** Provided data follows **
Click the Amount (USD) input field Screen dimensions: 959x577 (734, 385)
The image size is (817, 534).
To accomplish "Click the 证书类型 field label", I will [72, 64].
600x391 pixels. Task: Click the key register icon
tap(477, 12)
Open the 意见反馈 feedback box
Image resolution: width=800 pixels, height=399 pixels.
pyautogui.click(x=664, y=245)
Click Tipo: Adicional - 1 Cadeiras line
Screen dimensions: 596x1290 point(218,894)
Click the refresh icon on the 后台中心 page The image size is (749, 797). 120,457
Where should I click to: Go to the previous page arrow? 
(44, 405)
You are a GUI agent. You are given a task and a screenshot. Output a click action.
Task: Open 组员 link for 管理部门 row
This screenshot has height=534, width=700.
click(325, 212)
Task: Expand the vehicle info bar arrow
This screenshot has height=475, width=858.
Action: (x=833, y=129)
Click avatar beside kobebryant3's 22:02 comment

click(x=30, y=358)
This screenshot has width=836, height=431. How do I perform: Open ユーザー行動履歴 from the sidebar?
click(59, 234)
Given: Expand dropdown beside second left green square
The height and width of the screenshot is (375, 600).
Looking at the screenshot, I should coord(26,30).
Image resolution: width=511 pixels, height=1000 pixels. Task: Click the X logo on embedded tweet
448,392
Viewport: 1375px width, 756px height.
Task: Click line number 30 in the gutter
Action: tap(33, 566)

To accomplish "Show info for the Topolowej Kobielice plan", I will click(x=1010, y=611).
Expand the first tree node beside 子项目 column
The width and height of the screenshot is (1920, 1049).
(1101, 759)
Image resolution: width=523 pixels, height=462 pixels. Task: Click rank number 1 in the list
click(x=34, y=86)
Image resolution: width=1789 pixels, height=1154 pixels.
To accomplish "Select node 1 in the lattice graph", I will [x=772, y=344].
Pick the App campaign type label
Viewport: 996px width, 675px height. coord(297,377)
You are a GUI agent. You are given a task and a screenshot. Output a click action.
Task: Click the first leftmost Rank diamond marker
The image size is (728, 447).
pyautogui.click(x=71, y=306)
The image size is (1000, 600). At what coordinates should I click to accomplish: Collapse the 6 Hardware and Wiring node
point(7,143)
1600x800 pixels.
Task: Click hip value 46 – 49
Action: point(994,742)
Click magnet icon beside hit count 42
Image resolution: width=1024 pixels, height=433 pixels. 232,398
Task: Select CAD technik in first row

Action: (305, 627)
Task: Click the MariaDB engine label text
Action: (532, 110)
** End of Provided data **
Your task: Set down all of the data above again, exactly.

Result:
Click the Amount (USD) input field Screen dimensions: 959x577 (734, 385)
The image size is (817, 534).
To accomplish "Click the 证书类型 field label", I will [72, 64].
600x391 pixels. Task: Click the key register icon
tap(477, 12)
Open the 意见反馈 feedback box
Image resolution: width=800 pixels, height=399 pixels.
pyautogui.click(x=664, y=245)
Click Tipo: Adicional - 1 Cadeiras line
Screen dimensions: 596x1290 point(218,894)
Click the refresh icon on the 后台中心 page The image size is (749, 797). 120,457
Where should I click to: Go to the previous page arrow? 
(44, 405)
You are a GUI agent. You are given a task and a screenshot. Output a click action.
Task: Open 组员 link for 管理部门 row
This screenshot has height=534, width=700.
click(325, 212)
Task: Expand the vehicle info bar arrow
This screenshot has height=475, width=858.
Action: (x=833, y=129)
Click avatar beside kobebryant3's 22:02 comment

click(x=30, y=358)
This screenshot has width=836, height=431. How do I perform: Open ユーザー行動履歴 from the sidebar?
click(59, 234)
Given: Expand dropdown beside second left green square
The height and width of the screenshot is (375, 600).
Looking at the screenshot, I should coord(26,30).
Image resolution: width=511 pixels, height=1000 pixels. Task: Click the X logo on embedded tweet
448,392
Viewport: 1375px width, 756px height.
Task: Click line number 30 in the gutter
Action: tap(33, 566)

To accomplish "Show info for the Topolowej Kobielice plan", I will click(x=1010, y=611).
Expand the first tree node beside 子项目 column
The width and height of the screenshot is (1920, 1049).
(1101, 759)
Image resolution: width=523 pixels, height=462 pixels. Task: Click rank number 1 in the list
click(x=34, y=86)
Image resolution: width=1789 pixels, height=1154 pixels.
To accomplish "Select node 1 in the lattice graph", I will [x=772, y=344].
Pick the App campaign type label
Viewport: 996px width, 675px height. coord(297,377)
You are a GUI agent. You are given a task and a screenshot. Output a click action.
Task: Click the first leftmost Rank diamond marker
The image size is (728, 447).
pyautogui.click(x=71, y=306)
The image size is (1000, 600). At what coordinates should I click to accomplish: Collapse the 6 Hardware and Wiring node
point(7,143)
1600x800 pixels.
Task: Click hip value 46 – 49
Action: point(994,742)
Click magnet icon beside hit count 42
Image resolution: width=1024 pixels, height=433 pixels. 232,398
Task: Select CAD technik in first row

Action: (305, 627)
Task: Click the MariaDB engine label text
Action: (532, 110)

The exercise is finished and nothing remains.